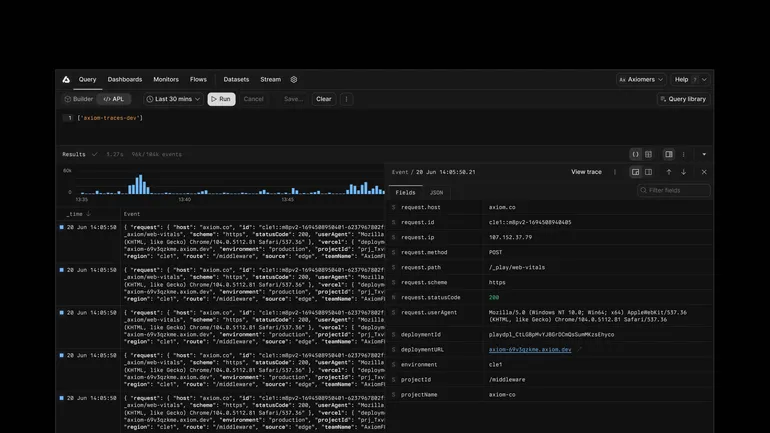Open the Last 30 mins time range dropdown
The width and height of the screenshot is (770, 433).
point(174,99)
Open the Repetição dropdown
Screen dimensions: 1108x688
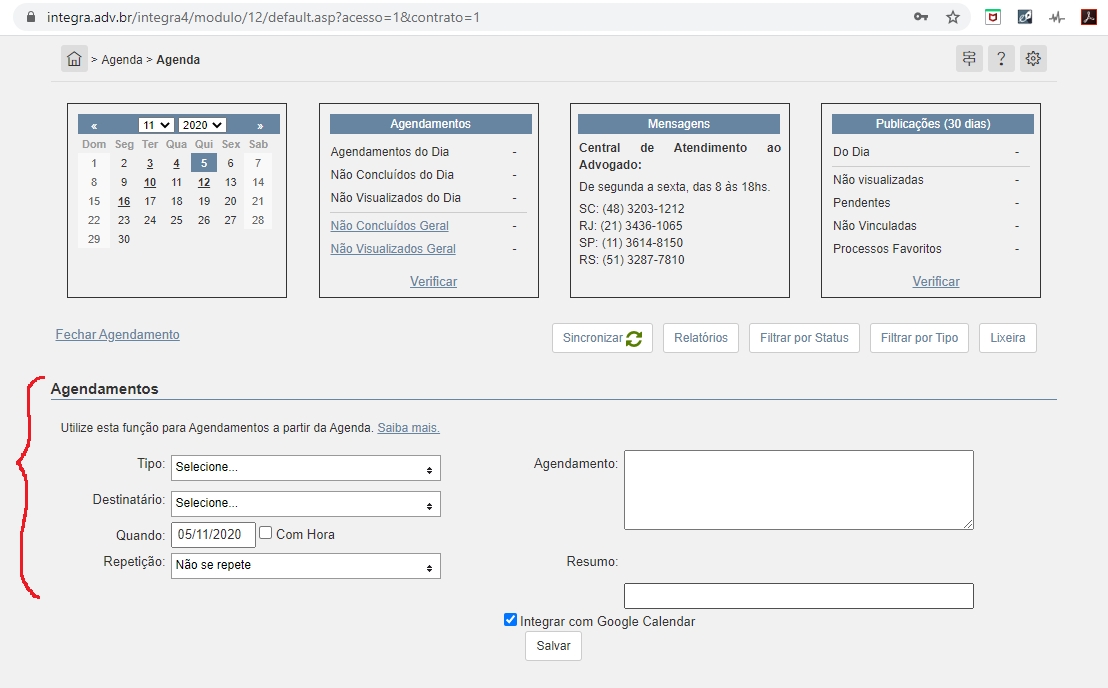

**Übung**
Aktualisiere die Einträge oben, indem du überall "Screen dimensions" durch "Screen size" ersetzt und alles andere unverändert lässt. Gib die Einträge ohne die Bilder wieder.

**Lösung**
Open the Last 30 mins time range dropdown
The width and height of the screenshot is (770, 433).
point(174,99)
Open the Repetição dropdown
Screen size: 1108x688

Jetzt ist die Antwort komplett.